## WHAT YOU HAVE TO DO
Reproduce every line of the records, requests included, from the line that contains "How do I perform: Collapse" through the line that contains "I will 846,515.". Shift each coordinate in the answers up by 114.

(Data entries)
────
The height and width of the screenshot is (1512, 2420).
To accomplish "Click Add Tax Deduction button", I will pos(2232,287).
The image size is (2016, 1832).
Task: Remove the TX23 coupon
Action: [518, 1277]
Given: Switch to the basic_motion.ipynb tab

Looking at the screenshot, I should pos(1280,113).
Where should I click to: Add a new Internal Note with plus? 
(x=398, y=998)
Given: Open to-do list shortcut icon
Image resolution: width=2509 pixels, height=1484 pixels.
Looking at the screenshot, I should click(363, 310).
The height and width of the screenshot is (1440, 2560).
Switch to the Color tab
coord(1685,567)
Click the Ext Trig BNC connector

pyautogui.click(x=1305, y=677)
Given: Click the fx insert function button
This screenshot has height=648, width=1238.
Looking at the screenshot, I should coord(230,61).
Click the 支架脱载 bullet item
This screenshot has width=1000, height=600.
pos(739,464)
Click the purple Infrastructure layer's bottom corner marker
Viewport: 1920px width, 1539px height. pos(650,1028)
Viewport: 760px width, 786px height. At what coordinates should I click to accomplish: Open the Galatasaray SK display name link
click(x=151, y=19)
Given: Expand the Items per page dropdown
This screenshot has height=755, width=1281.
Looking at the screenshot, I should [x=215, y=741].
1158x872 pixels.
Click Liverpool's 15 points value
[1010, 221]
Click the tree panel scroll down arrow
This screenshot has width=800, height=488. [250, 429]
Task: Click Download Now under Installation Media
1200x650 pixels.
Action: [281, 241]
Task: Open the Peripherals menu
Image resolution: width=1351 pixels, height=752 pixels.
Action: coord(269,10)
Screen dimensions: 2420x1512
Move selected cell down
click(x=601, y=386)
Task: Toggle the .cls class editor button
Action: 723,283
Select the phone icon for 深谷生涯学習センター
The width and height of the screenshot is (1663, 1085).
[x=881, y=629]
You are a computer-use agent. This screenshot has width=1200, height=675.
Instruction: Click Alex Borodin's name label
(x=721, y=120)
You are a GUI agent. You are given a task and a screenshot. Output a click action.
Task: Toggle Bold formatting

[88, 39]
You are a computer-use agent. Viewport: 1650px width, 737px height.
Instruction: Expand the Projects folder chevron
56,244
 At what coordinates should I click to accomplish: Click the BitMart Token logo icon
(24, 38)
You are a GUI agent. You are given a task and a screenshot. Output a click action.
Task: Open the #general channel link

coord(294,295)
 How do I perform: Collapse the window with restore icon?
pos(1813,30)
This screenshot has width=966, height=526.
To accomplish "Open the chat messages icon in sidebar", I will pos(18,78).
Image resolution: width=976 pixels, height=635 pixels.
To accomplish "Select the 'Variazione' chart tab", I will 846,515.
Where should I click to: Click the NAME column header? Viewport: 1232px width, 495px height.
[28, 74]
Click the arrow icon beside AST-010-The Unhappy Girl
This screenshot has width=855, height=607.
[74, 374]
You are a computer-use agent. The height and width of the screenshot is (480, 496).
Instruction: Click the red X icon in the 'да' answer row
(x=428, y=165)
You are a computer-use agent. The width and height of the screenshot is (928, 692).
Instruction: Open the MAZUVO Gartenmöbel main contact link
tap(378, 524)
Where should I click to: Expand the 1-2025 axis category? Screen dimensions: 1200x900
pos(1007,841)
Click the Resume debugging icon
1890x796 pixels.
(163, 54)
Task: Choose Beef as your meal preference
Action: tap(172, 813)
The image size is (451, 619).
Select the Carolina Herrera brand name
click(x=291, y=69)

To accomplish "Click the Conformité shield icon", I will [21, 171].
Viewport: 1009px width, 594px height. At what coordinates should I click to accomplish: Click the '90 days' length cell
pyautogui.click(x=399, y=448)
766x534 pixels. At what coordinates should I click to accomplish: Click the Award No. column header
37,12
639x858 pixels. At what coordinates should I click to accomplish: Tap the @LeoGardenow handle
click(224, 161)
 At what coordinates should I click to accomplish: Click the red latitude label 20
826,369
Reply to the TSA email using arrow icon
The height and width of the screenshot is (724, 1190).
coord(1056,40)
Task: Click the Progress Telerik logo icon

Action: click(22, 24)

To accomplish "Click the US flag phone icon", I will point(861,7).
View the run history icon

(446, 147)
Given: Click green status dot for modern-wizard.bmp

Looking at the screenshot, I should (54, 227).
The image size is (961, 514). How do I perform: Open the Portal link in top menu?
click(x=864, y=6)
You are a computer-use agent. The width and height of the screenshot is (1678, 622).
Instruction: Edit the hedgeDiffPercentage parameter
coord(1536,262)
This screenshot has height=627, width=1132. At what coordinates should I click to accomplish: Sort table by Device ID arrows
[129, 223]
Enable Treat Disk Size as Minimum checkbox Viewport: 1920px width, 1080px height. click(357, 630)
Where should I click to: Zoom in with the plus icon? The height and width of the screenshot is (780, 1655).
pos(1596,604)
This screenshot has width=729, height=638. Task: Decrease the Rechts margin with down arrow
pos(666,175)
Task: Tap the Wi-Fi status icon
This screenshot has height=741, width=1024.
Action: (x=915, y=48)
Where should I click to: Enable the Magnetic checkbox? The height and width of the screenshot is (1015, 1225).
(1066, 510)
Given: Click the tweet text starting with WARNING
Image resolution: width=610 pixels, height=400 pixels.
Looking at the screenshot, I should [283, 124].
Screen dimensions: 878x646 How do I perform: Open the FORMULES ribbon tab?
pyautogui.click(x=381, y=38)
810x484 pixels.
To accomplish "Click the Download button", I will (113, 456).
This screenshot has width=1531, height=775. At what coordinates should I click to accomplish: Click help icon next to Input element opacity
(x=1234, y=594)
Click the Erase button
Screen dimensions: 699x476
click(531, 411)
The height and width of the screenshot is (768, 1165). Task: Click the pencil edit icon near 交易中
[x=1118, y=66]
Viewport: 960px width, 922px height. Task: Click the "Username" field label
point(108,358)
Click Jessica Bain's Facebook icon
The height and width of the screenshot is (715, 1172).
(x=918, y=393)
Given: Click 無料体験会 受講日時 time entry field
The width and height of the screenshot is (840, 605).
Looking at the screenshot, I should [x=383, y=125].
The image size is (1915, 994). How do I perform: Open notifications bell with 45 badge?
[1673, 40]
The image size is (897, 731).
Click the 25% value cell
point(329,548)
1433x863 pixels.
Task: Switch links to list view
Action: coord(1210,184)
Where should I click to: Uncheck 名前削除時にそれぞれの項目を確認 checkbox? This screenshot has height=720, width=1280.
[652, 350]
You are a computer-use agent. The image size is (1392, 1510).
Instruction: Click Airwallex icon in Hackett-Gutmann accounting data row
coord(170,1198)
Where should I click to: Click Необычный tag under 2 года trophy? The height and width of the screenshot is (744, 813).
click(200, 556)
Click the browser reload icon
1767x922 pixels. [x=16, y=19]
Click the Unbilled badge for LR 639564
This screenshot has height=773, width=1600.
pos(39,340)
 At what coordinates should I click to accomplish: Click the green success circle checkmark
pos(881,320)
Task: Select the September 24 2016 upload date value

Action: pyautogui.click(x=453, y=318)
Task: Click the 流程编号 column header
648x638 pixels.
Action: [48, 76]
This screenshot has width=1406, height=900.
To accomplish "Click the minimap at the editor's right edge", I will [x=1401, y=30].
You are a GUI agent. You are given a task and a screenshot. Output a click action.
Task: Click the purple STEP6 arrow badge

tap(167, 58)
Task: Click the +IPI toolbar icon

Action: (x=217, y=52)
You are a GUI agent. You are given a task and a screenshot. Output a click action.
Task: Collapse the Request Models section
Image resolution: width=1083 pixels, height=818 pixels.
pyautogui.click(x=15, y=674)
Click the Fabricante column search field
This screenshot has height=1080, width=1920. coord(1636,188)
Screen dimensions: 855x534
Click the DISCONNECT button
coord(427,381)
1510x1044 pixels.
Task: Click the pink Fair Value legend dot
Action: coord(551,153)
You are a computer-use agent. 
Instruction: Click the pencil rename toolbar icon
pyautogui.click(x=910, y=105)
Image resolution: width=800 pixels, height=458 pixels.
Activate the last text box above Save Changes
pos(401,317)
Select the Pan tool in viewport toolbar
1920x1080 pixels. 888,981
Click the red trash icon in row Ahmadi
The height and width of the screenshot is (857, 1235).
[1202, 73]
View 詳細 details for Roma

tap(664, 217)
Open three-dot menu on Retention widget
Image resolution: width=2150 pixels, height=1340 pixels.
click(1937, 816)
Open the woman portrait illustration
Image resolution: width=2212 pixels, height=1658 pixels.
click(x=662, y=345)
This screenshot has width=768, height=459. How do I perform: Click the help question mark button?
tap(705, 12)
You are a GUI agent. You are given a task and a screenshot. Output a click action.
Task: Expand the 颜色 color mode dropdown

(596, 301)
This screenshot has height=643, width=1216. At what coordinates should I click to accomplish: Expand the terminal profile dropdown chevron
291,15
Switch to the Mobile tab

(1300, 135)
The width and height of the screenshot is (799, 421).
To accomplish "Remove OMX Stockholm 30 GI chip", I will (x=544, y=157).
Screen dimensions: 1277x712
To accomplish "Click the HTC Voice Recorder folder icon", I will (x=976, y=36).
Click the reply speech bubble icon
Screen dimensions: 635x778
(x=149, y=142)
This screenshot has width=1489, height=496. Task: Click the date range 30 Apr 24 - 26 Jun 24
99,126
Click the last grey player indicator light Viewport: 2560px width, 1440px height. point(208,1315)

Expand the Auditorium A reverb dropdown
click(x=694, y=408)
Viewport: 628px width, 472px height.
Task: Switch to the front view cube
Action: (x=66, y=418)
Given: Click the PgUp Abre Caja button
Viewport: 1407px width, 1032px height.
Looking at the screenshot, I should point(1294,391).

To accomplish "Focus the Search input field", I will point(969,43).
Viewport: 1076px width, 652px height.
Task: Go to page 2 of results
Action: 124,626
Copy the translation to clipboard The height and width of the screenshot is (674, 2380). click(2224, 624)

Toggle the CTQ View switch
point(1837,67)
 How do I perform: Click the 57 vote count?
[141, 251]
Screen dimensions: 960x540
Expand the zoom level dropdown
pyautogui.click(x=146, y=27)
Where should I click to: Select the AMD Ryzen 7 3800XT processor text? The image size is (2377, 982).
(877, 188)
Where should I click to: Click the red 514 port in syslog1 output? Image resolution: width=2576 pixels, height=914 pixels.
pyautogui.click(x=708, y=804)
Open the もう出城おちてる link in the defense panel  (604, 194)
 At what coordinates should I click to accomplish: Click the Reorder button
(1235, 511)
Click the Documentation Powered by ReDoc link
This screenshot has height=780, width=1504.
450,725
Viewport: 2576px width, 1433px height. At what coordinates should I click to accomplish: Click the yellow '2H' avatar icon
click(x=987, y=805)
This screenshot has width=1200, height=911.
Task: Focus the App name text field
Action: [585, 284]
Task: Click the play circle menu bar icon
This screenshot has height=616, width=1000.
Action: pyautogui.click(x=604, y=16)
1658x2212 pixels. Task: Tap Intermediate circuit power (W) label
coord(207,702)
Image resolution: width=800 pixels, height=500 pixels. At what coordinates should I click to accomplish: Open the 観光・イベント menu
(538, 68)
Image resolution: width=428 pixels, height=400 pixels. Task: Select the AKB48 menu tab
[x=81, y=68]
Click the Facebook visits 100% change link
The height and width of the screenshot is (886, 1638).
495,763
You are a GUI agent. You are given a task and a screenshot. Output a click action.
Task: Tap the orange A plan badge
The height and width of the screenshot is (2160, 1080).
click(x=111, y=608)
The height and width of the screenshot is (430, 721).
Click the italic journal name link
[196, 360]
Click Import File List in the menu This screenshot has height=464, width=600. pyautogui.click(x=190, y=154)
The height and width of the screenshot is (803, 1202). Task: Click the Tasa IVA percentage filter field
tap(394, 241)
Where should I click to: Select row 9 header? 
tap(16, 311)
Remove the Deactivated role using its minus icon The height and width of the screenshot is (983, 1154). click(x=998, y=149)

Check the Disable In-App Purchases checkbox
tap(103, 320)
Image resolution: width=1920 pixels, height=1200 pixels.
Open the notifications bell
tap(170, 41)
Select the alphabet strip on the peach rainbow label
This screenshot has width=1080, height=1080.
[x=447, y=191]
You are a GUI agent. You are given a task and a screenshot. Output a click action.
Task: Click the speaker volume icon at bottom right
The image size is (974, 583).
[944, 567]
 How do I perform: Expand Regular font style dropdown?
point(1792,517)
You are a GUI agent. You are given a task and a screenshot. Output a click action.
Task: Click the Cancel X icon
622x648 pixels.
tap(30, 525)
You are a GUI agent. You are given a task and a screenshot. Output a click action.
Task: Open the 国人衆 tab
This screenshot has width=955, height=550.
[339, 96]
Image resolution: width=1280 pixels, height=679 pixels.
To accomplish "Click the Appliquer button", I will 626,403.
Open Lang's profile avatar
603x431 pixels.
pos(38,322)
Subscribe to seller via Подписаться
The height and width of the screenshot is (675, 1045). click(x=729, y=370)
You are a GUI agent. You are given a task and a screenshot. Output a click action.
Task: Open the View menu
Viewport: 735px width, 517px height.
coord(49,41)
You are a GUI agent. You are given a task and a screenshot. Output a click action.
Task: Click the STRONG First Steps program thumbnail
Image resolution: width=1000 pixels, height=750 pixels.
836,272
────
## SOLUTION FOR THIS PROBLEM
 How do I perform: Collapse the window with restore icon?
pos(1927,144)
This screenshot has width=966, height=526.
To accomplish "Open the chat messages icon in sidebar", I will pos(132,192).
Image resolution: width=976 pixels, height=635 pixels.
To accomplish "Select the 'Variazione' chart tab", I will 960,629.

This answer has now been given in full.